1. 8
  1.  

  2. 1

    This will be really useful when it comes out. From the perspective of someone who helps write (gently) latency-sensitive systems, we expect that we have to warm up all JVM-based services in order to help with many things. Of the top of my head, hydrating caches, resizing socket buffers, JIT-ing, getting GC heuristics going, connection establishment, and ensuring lazily evaluated code is already run. All of these have been tunable or fixable, except for JIT-ing, which absolutely must happen, and for which there is no other way of doing other than exercising the code paths. This change will allow us to consider a brave new world where we don’t need to figure out how to coordinate warm up requests for all of our applications. This will be especially useful for applications with a broad workload, where it’s a hassle to figure out how to warm up every workload, and for cases where it’s difficult or impossible to send synthetic traffic that doesn’t mutate a persistent store.

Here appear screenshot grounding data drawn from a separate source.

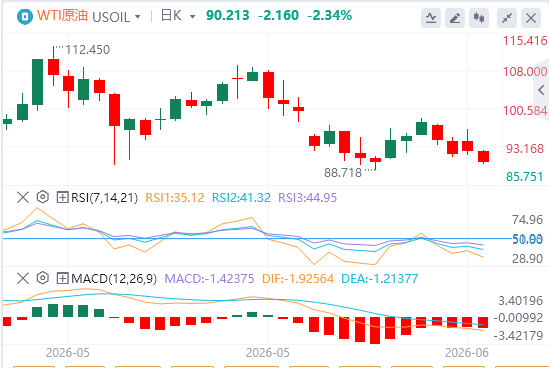
Task: Click the 112.450 high candle
Action: [54, 67]
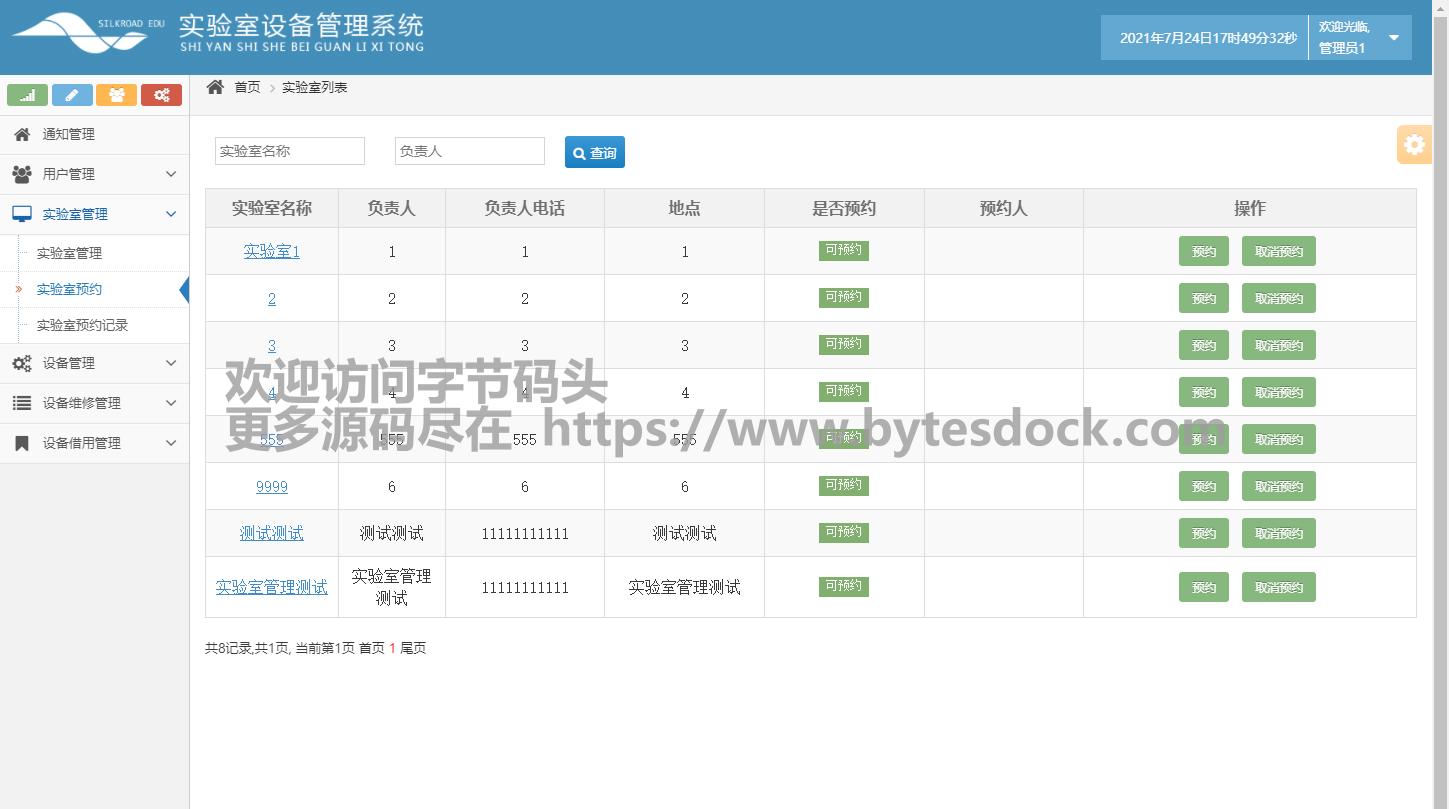Focus the 实验室名称 search input field
Screen dimensions: 1449x809
point(290,151)
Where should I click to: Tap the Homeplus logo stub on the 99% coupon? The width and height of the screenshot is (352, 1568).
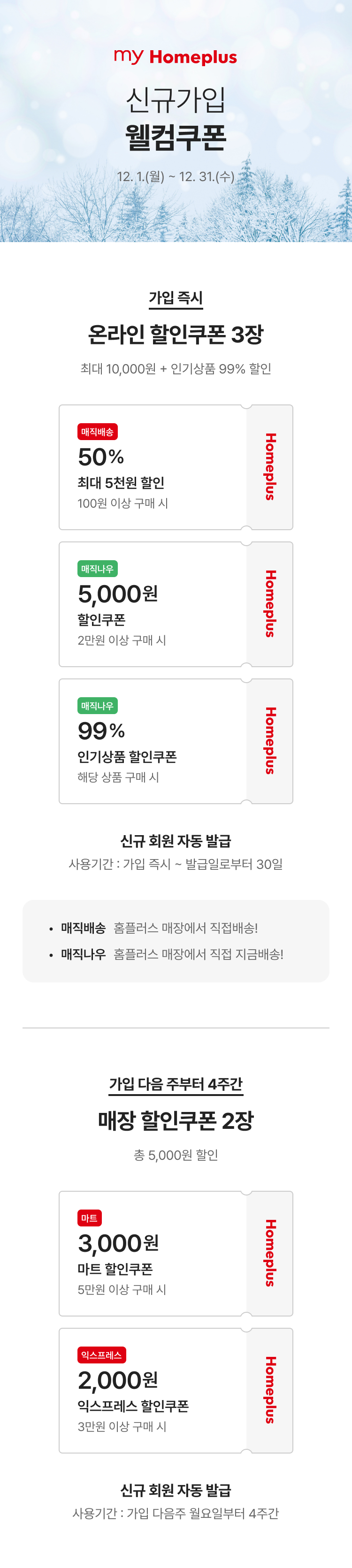(270, 741)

    I’m pretty excited for JDK9. It has been a long time coming, but it looks like there will be some really exciting goodies in there.

    1. 1

      Are these guys duplicating their own work? http://www.scala-native.org/

      Sorry, bad wording: are Scala guys duplicate the work done by Java guys?

      1. 3

        I think scala-native doesn’t target the JVM. AOT compilation allows a mixed-mode style, so that it’s still on the JVM but some libraries are precompiled to native code. Note that there’s even a style of running that still allows JIT-ing of AOT-ed code.

        For what it’s worth, the scala-native people aren’t coming up with something that has never been done before. There are existing tools to compile java to native code, most notably gcj. I think what’s exciting about scala-native are the proposed extensions to scala which allow you to control your memory in a much finer-grained way, and the improved FFI.

        1. 1

          Is it the same guys?

          I would expect scala-native to support the native ABI (or at least lightweight bindings to it), whereas that doesn’t seem to be a goal for this project. Whether that’s actually an important use case (and/or worth the cost of working without support for anything written in Java) is an open question.

          1. 1

            More like Oracle trying to badly duplicate what already works in Scala.

            Will be Scala.js vs. GWT all over again: Two implementations, one works, one doesn’t.

            (I expect that Java-AOT like GWT will not even try to have any sensible kind of interop/integration into JS/native, making them foreign objects in the respective place. Java-AOT will likely be some shrink-wrapped JVM+app code thing.)